Friday, April 2, 2010
I Think the Workout Gods Hate Me
A couple of weeks ago I decided I was going to go on an exercise kick. My near death experience running just only slightly put me off the path but I persevered and kept going. I decided to go to an exercise class with my friend Lara. We get to the class and before the class begins you can tell the instructor means business. She is an older woman but she is hardcore. She is wearing all spandex AND has just taught the class before us. Before class even starts she tears off her spandex tank top to reveal her very fit tummy which is kind of hard to see due to her huge boobs (courtesy of some doctor in LA). Anyhow, I digress. The music starts and it's fast dance music. But she decides it's not fast enough so makes the tempo faster. I was getting a little nervous but I went along with it. The Asian grandma was in my class taunting me in her mind. So class starts. In my head I am encouraging myself and I am even getting into it. It's hard though. The woman keeps making up moves on the fly and since I have the coordination of a blind bat in daytime it's hard enough just to keep up with that. 15 minutes in and I am sweating now...a lot.
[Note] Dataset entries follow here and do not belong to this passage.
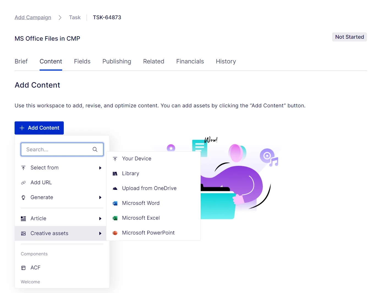
Task: Expand the Select from submenu
Action: click(x=100, y=168)
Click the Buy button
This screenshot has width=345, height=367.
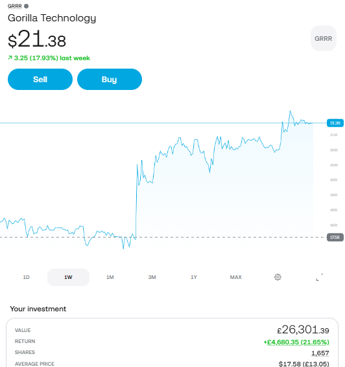point(110,80)
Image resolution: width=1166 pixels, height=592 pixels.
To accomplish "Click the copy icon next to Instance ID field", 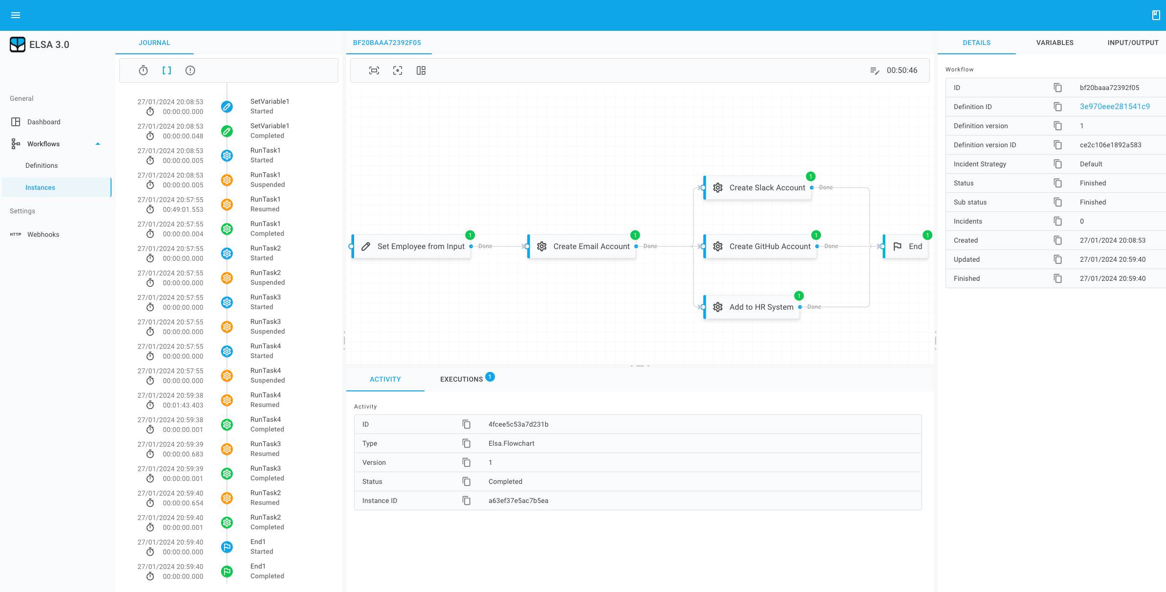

Not to mention I am still sick with a bad cold. So I cough and the woman in front of me gives me a look and a smirk and I know in her head she is mocking my stamina levels. 20 minutes in I am slowing down a little but still going strong. And then it happens. I don't know how because it was so fast but I might have jumped and then landed on my ankle. The pain was excruciating and I am pretty sure I saw my life flash before my eyes. I think Lara was secretly happy I was standing there crippled because this meant she could stop for a second too. My ankle started getting bigger and bigger and it was hurting pretty bad. I couldn't walk. Eventually I had to lean on Lara to get me out of there to the elevator (the gym is on the 2nd floor). We get in and the damn elevator is broken. So after I hobble down the stairs Lara gets the car and drives me home. By this time, my ankle is huge and the husband decides I need to go to the ER. After 3 hours there, we find out the ankle is not broken, just badly sprained. My attempts again have failed. I strongly feel the universe is telling me to stop working out so I will embrace the message until I heal.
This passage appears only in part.